Set down the first line below and each line after it, ending with the one that holds "Viewport: 1389px width, 868px height.". Pictures do not belong in the copy.

Records for the exercise Start Marker

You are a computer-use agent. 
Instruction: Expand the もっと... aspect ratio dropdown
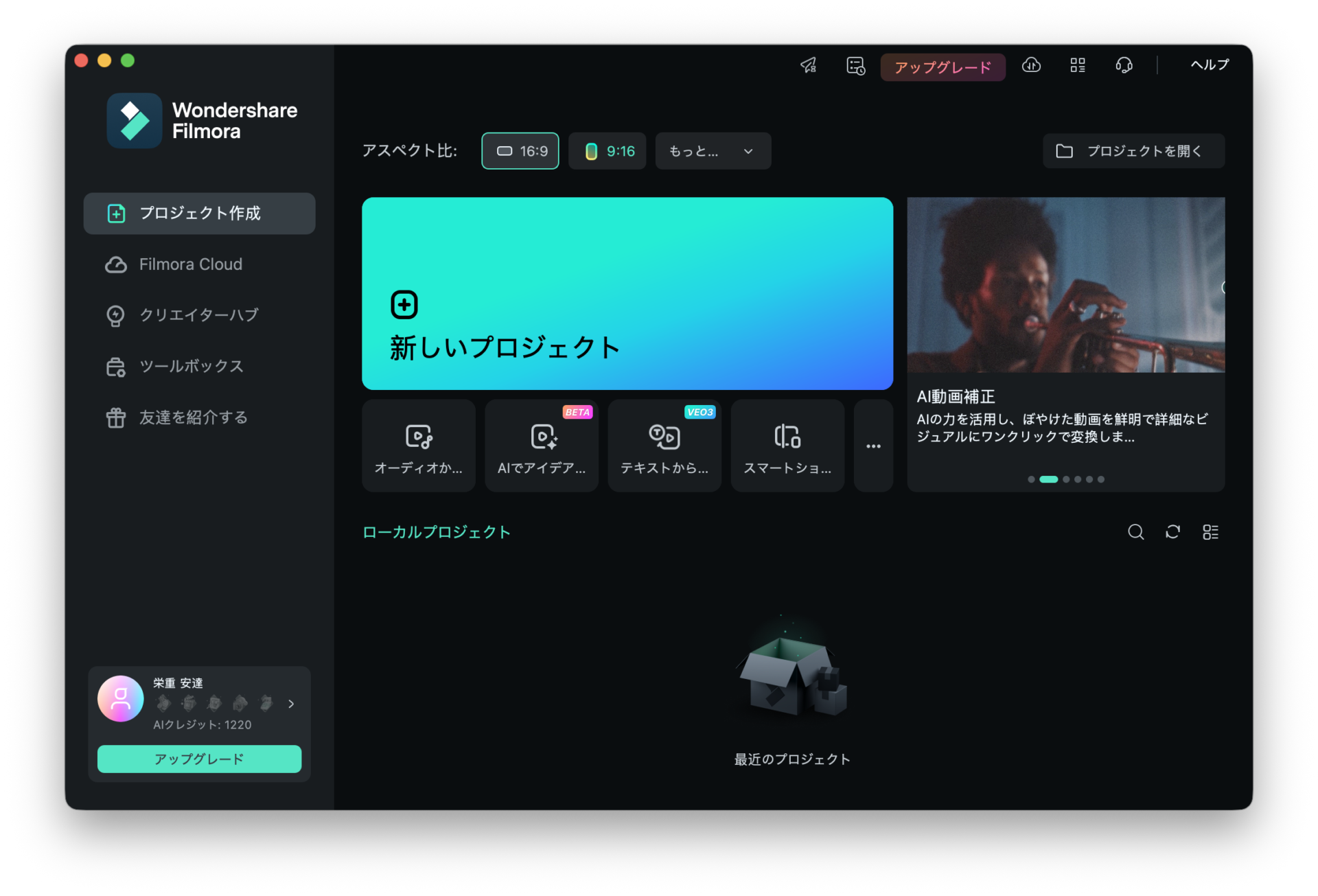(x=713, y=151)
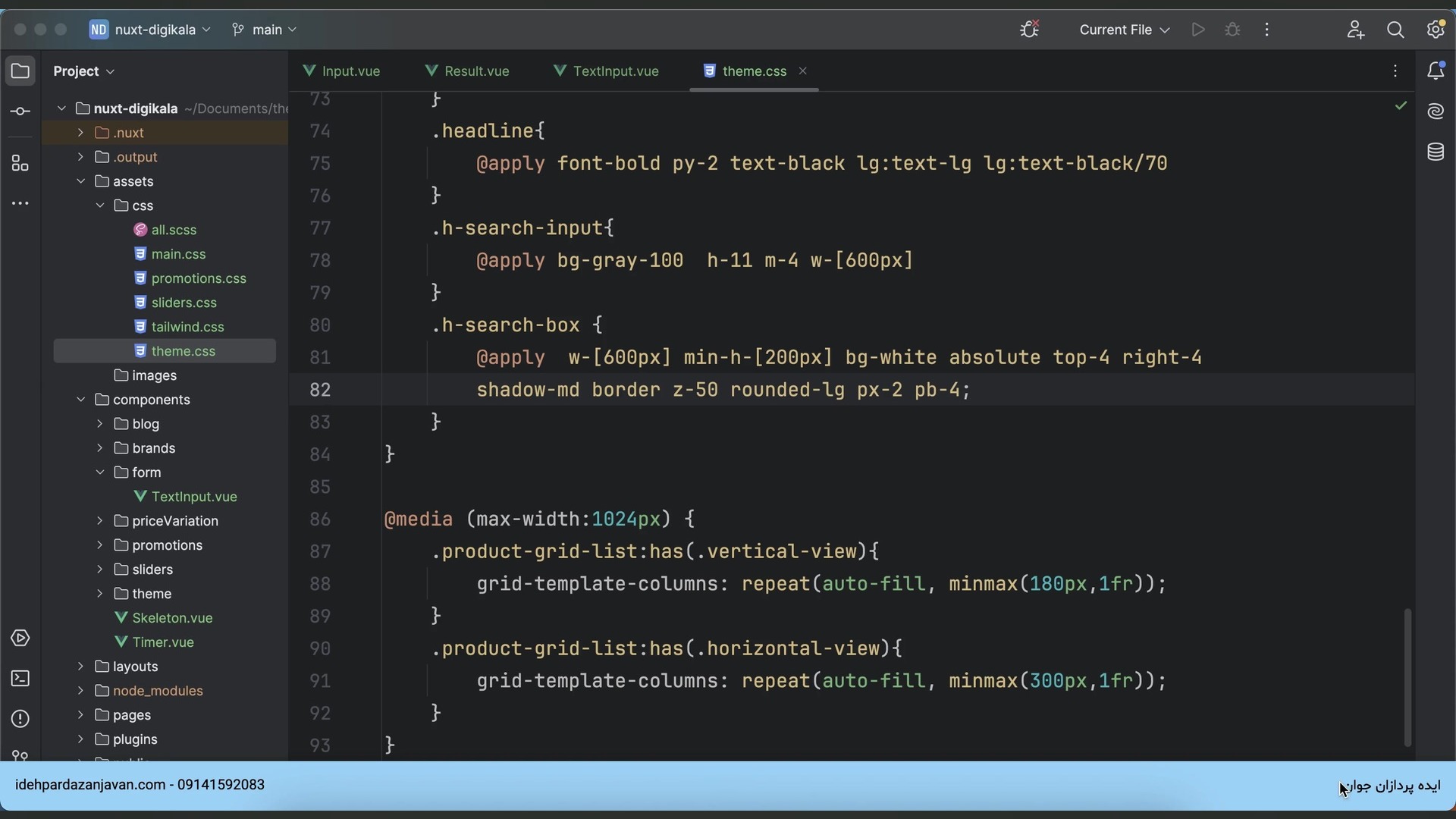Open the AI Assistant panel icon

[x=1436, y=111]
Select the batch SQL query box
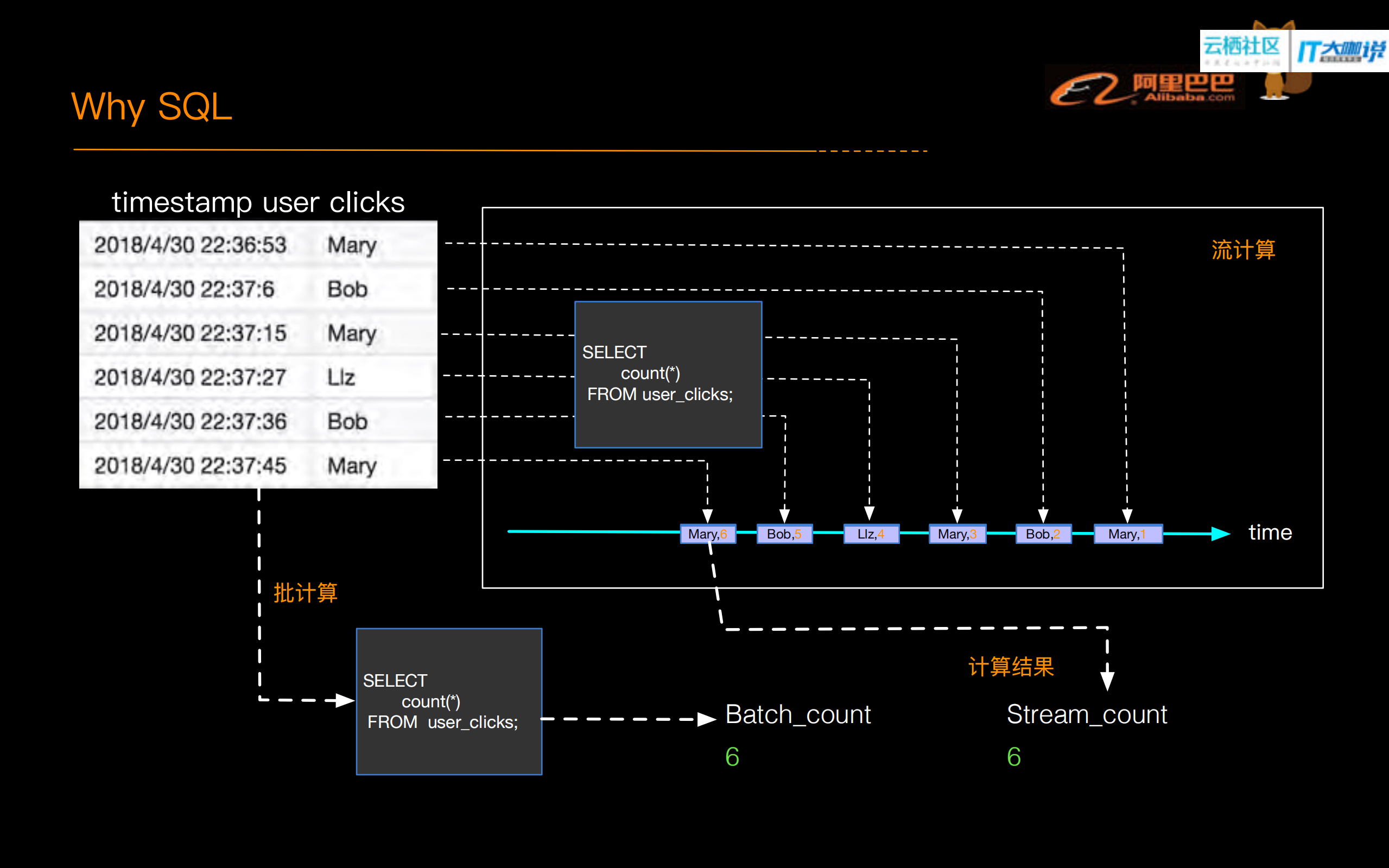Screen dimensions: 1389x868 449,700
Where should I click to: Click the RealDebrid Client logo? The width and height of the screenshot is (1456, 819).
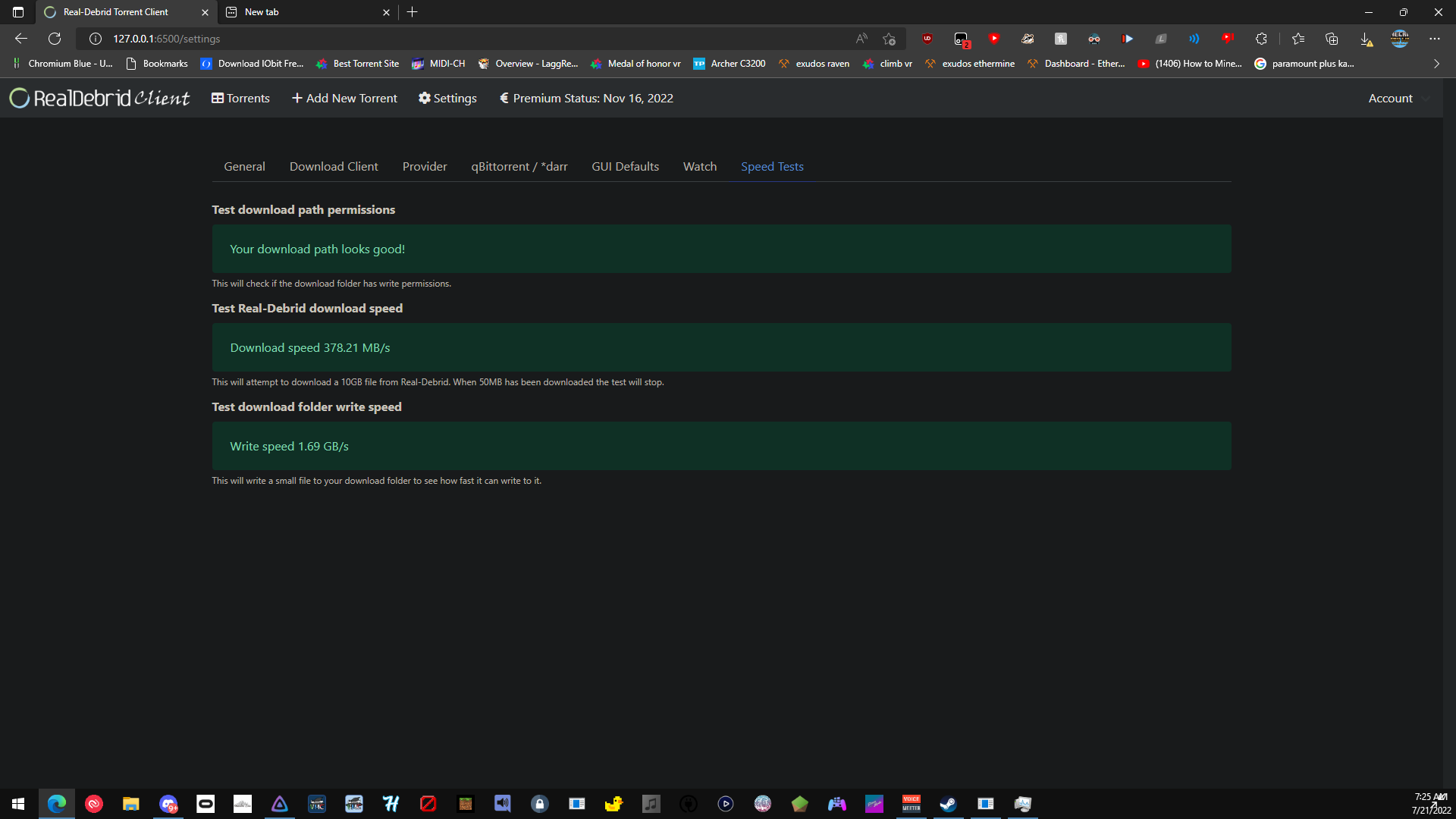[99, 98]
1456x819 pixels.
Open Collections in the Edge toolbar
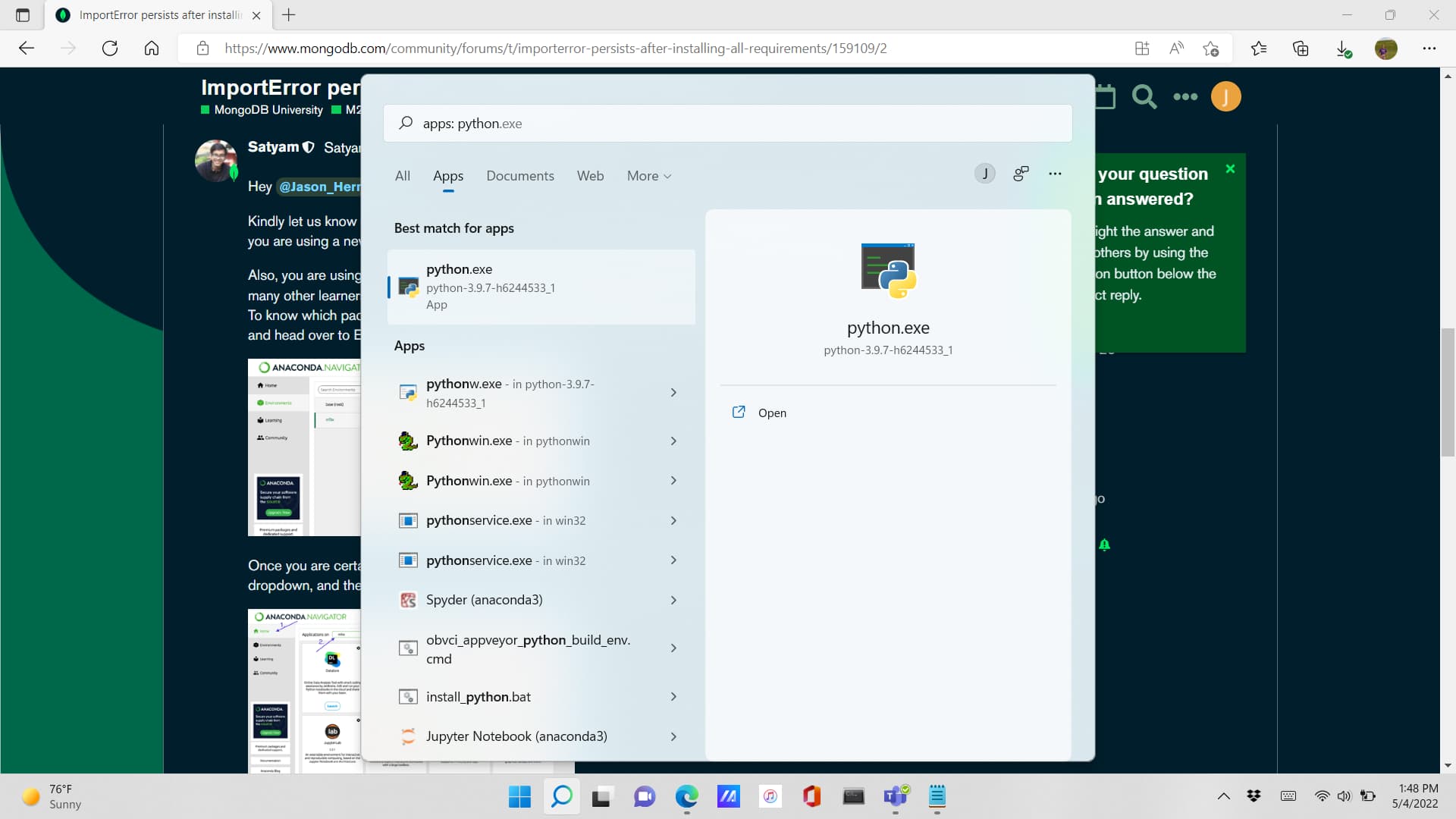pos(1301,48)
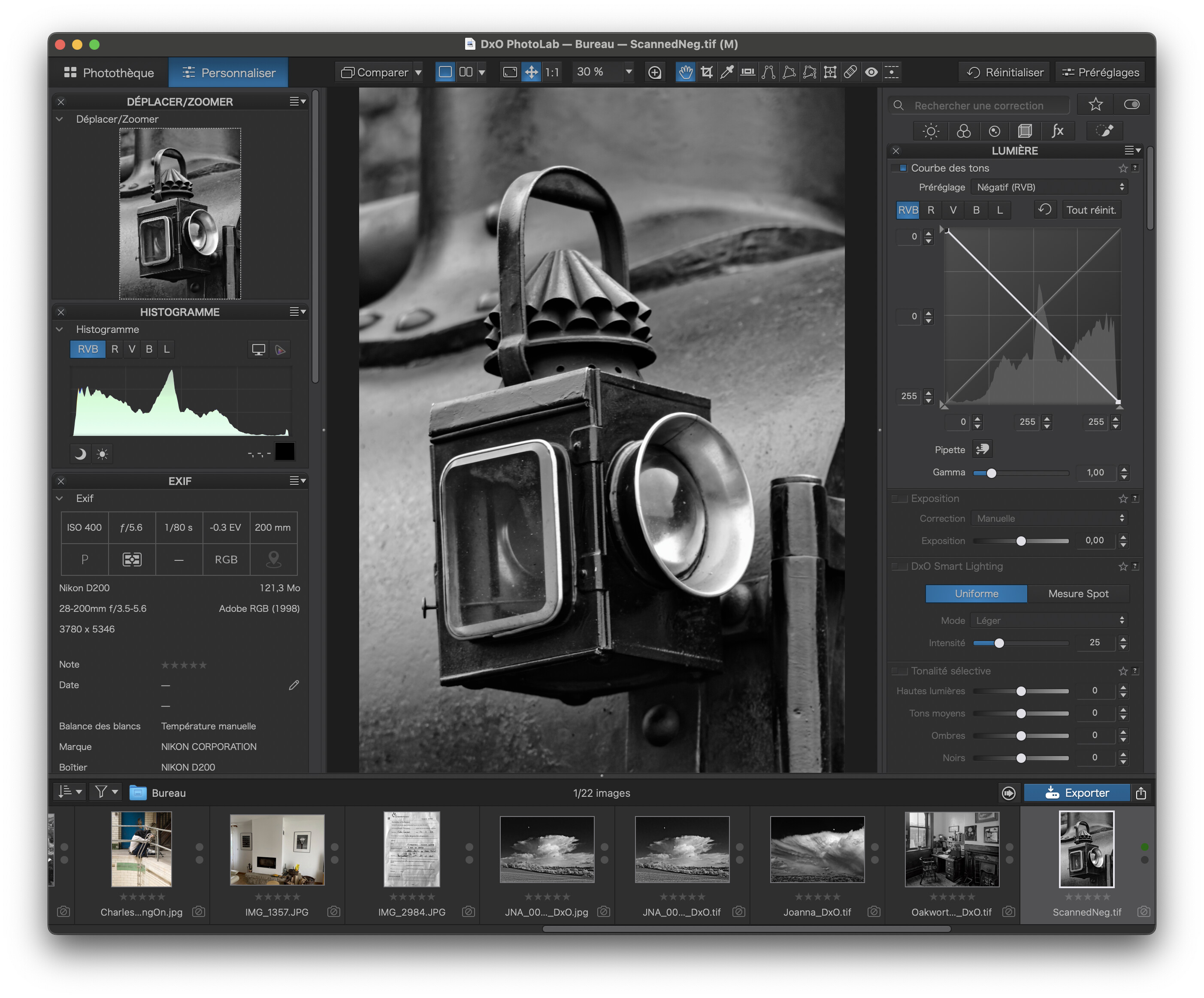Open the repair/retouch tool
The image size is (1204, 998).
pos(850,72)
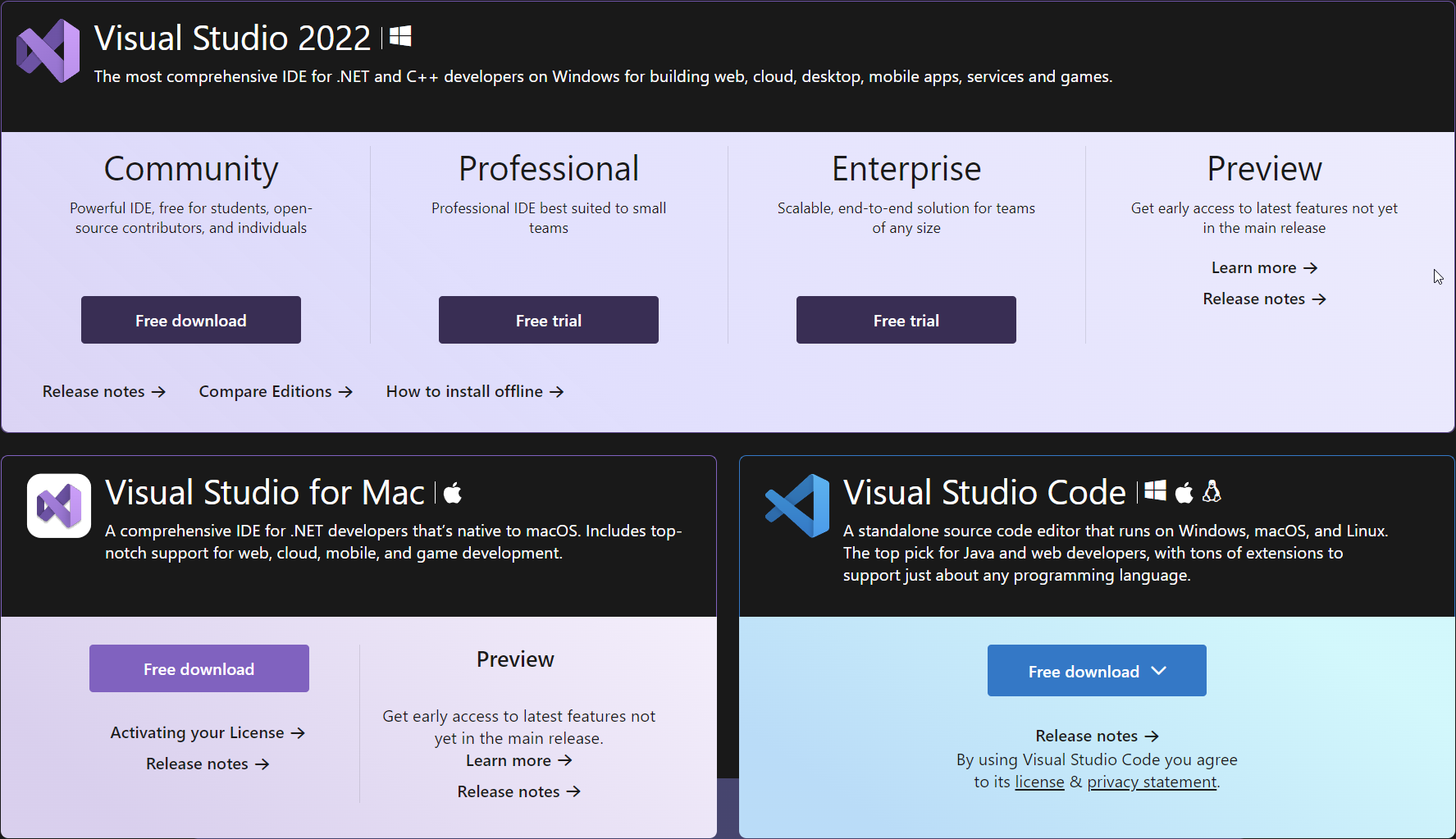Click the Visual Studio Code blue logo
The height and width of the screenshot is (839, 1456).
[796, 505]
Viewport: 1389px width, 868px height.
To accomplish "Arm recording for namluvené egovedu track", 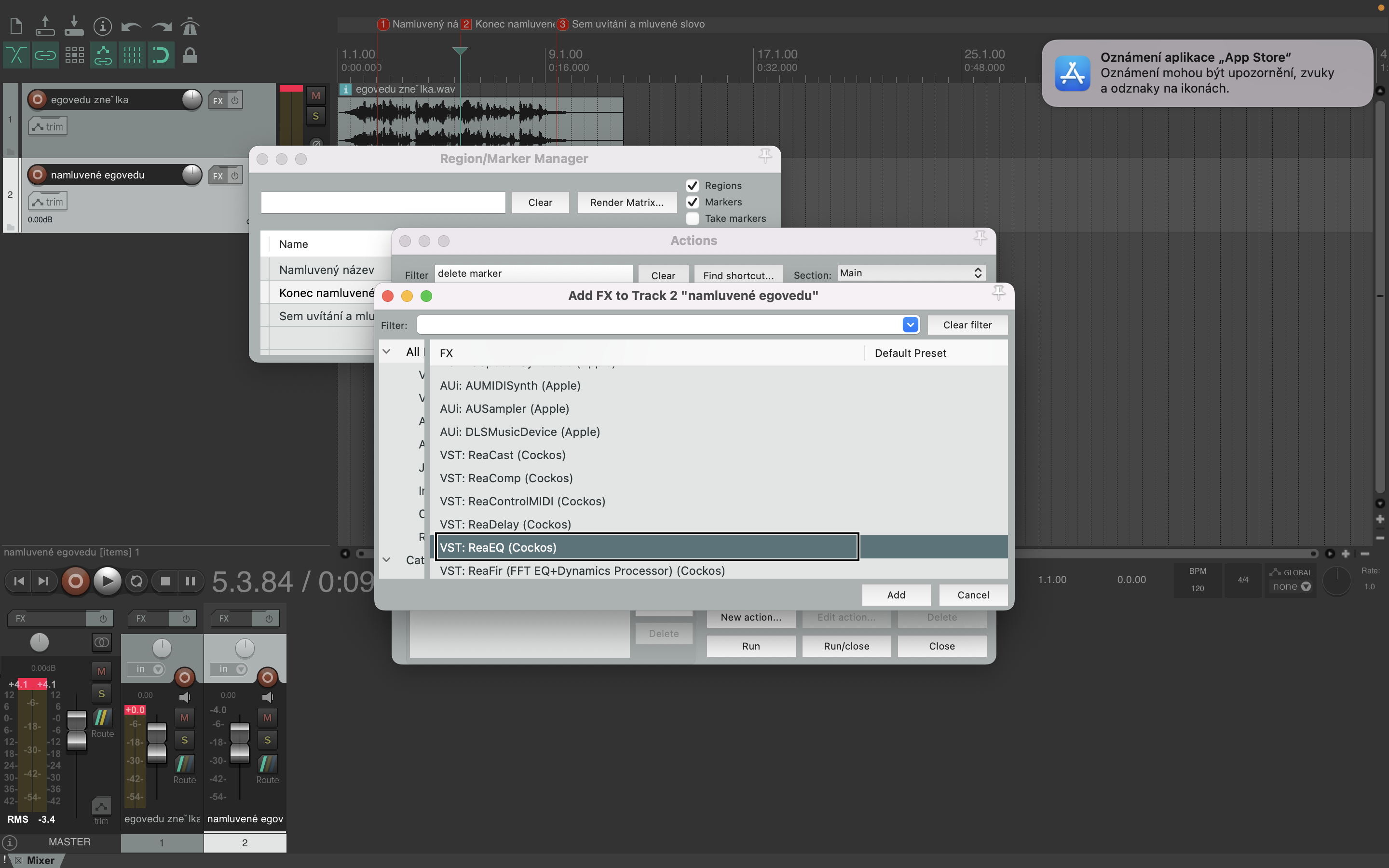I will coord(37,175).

Records for the exercise End Marker

* _Result of the exercise_
You are a computer-use agent. 
Instruction: Expand the もっと... aspect ratio dropdown
(x=713, y=151)
Open the AI Assistant panel icon

[x=1436, y=111]
Select the batch SQL query box
Screen dimensions: 1389x868 449,700
Where should I click to: Click the RealDebrid Client logo? The width and height of the screenshot is (1456, 819).
[99, 98]
1456x819 pixels.
Open Collections in the Edge toolbar
pos(1301,48)
Open the repair/retouch tool
The image size is (1204, 998).
pos(850,72)
Click the Visual Studio Code blue logo
The height and width of the screenshot is (839, 1456).
[796, 505]
Viewport: 1389px width, 868px height.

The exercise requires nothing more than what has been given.